*GIVEN DATA*
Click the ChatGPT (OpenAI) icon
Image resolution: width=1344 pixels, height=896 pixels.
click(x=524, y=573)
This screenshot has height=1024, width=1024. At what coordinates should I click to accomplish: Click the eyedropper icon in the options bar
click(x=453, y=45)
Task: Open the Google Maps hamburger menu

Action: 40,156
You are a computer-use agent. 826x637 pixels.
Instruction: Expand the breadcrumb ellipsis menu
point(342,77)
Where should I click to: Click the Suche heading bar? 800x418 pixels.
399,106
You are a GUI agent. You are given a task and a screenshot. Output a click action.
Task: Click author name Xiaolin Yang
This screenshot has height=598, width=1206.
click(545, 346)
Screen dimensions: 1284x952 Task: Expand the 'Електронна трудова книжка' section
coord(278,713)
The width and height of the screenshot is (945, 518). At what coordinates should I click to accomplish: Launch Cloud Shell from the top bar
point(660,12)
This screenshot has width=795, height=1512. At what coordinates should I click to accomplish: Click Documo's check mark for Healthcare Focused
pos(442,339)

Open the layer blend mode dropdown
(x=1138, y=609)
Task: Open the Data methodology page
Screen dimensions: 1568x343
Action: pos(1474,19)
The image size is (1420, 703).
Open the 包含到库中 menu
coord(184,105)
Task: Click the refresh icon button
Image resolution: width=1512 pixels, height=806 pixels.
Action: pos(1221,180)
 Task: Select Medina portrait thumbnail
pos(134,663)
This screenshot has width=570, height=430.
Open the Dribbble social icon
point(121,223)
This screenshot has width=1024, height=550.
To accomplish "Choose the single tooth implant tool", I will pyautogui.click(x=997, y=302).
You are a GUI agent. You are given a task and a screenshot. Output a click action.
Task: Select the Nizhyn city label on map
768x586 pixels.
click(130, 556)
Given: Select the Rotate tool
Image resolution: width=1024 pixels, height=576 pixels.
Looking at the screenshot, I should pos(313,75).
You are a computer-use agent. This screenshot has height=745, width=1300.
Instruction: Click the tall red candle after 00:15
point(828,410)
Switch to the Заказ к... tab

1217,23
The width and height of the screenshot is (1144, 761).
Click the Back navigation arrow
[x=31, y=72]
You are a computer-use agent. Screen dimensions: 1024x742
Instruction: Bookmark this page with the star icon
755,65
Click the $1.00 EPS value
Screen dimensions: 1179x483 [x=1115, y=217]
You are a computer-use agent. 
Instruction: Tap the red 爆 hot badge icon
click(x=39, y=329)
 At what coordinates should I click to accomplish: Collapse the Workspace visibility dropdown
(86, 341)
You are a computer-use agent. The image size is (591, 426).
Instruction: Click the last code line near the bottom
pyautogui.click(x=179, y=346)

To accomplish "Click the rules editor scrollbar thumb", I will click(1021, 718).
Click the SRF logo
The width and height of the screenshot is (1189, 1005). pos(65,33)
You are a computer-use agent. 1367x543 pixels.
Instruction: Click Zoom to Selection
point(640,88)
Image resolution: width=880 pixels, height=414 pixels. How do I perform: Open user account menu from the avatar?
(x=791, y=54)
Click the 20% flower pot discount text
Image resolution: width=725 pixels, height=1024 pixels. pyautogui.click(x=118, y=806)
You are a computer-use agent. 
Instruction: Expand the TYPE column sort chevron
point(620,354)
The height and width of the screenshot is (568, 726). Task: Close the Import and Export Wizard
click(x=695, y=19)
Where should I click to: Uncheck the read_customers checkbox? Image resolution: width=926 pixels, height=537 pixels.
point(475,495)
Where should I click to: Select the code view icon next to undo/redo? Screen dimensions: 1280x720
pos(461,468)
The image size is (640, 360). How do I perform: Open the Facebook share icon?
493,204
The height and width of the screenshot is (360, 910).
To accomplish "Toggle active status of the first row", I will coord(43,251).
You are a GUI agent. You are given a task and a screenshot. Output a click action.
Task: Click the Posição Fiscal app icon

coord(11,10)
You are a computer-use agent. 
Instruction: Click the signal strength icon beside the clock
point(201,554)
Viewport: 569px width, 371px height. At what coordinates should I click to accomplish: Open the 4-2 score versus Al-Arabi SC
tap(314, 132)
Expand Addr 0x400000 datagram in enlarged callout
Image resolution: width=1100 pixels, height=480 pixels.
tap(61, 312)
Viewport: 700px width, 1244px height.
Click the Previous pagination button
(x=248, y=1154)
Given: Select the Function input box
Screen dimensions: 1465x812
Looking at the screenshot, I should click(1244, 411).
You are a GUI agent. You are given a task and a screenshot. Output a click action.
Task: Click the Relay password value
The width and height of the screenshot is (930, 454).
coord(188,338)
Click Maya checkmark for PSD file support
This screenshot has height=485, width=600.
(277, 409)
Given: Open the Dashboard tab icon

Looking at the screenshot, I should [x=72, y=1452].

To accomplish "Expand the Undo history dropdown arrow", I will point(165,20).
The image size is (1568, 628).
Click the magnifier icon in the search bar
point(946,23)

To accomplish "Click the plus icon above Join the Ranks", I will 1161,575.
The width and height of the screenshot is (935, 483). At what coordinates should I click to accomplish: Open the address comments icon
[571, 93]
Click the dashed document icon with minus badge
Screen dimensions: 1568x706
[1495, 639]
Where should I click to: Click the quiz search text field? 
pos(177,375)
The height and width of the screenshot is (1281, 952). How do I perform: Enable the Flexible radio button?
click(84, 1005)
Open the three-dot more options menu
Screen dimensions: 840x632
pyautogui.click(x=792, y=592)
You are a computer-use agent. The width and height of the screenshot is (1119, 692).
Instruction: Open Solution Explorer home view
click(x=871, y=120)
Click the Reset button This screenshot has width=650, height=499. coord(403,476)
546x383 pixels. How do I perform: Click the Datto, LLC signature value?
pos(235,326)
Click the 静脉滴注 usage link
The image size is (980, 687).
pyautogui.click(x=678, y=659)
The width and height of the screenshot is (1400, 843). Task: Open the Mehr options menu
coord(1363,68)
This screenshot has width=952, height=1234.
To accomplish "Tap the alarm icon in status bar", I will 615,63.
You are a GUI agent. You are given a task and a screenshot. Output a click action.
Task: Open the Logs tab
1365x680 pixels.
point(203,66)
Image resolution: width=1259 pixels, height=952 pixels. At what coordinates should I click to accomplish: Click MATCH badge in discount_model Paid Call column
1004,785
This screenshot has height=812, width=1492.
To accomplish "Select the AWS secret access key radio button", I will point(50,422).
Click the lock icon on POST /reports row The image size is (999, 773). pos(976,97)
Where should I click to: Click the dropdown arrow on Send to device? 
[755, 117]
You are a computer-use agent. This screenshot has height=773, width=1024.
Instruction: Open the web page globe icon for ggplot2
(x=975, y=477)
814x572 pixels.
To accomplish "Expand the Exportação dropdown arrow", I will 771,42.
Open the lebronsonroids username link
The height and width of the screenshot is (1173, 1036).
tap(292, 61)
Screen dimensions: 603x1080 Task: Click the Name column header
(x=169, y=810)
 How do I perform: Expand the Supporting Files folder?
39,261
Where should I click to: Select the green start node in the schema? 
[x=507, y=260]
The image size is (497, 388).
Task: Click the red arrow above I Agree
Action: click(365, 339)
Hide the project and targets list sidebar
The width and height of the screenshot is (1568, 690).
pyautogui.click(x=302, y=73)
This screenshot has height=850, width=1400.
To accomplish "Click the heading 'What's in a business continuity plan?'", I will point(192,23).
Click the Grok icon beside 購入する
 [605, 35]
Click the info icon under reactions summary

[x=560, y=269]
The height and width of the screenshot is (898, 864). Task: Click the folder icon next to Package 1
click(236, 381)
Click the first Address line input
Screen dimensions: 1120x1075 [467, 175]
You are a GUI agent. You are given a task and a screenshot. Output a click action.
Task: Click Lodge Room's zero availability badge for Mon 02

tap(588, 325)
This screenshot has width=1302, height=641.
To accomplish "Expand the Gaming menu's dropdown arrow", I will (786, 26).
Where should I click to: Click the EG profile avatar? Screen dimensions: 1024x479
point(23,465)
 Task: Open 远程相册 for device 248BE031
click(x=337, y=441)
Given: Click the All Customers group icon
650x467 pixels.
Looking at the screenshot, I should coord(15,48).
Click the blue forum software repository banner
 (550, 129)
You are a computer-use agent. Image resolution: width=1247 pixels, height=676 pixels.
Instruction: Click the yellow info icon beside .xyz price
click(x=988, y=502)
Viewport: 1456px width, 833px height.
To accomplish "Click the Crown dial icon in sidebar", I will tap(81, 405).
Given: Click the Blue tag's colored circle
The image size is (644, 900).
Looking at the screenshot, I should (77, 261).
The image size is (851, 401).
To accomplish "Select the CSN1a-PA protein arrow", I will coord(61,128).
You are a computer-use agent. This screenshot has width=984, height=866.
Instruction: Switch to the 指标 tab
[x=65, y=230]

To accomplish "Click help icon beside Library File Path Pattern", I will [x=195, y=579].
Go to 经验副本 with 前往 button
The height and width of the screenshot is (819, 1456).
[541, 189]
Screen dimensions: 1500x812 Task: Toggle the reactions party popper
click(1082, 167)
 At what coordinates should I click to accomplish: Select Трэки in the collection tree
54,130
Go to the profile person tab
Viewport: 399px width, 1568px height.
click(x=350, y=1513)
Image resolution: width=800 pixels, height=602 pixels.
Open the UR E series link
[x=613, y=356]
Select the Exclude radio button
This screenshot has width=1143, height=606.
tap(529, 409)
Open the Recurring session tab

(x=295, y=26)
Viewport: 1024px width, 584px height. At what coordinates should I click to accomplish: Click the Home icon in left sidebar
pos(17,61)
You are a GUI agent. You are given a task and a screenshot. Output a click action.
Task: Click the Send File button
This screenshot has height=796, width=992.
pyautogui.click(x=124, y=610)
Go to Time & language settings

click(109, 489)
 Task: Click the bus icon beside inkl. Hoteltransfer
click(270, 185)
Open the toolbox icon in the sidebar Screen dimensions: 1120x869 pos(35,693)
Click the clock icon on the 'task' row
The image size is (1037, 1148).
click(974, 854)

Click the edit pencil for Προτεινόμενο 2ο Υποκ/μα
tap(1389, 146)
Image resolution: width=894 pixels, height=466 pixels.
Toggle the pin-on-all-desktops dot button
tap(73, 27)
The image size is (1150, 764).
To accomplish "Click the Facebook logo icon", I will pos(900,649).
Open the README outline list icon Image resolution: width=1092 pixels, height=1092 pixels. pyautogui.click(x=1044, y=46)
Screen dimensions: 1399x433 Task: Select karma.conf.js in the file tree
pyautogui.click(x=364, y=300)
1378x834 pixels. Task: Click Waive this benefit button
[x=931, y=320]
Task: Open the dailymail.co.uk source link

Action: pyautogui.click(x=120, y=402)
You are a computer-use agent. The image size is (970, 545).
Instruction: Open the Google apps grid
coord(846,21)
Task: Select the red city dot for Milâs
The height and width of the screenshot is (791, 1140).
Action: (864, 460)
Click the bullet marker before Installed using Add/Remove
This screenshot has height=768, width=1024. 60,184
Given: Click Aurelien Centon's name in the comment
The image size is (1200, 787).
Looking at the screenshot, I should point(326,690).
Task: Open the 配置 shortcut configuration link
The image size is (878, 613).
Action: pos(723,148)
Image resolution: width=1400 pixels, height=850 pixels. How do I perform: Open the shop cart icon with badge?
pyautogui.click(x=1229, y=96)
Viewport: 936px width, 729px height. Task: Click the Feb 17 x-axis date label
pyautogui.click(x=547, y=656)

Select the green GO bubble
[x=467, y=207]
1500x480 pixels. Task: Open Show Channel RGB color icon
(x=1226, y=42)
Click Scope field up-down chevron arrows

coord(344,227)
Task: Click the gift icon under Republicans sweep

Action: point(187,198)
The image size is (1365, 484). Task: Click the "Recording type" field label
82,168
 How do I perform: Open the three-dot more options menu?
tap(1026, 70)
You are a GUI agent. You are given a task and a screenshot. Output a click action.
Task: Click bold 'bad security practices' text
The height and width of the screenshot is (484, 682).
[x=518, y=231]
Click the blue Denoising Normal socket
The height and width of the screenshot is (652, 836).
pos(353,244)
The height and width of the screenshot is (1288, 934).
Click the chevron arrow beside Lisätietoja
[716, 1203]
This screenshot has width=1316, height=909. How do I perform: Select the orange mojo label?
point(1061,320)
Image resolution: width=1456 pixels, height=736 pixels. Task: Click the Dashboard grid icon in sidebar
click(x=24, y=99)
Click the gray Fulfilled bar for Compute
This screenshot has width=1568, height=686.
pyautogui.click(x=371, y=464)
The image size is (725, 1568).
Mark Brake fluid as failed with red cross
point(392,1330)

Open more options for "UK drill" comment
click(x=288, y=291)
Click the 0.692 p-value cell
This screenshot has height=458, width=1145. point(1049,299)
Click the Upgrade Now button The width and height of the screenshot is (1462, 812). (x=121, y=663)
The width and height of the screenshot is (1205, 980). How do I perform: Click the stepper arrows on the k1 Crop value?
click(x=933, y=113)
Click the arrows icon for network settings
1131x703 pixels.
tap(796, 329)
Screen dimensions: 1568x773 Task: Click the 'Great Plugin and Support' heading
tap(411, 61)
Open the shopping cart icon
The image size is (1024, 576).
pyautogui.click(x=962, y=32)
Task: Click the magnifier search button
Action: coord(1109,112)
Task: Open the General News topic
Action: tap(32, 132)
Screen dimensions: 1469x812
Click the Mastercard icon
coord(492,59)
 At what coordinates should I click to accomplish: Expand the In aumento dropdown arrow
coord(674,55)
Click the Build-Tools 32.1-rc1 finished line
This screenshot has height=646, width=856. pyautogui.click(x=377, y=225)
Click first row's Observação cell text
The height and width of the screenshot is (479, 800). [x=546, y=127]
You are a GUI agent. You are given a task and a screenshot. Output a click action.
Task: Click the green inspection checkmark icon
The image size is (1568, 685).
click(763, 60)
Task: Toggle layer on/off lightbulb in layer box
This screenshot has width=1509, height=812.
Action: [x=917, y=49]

*GOAL OF THE EXERCISE*
Each line containing the word "checkmark" needs to be copied from the data above.

*OUTPUT*
Click Maya checkmark for PSD file support
Task: Click the green inspection checkmark icon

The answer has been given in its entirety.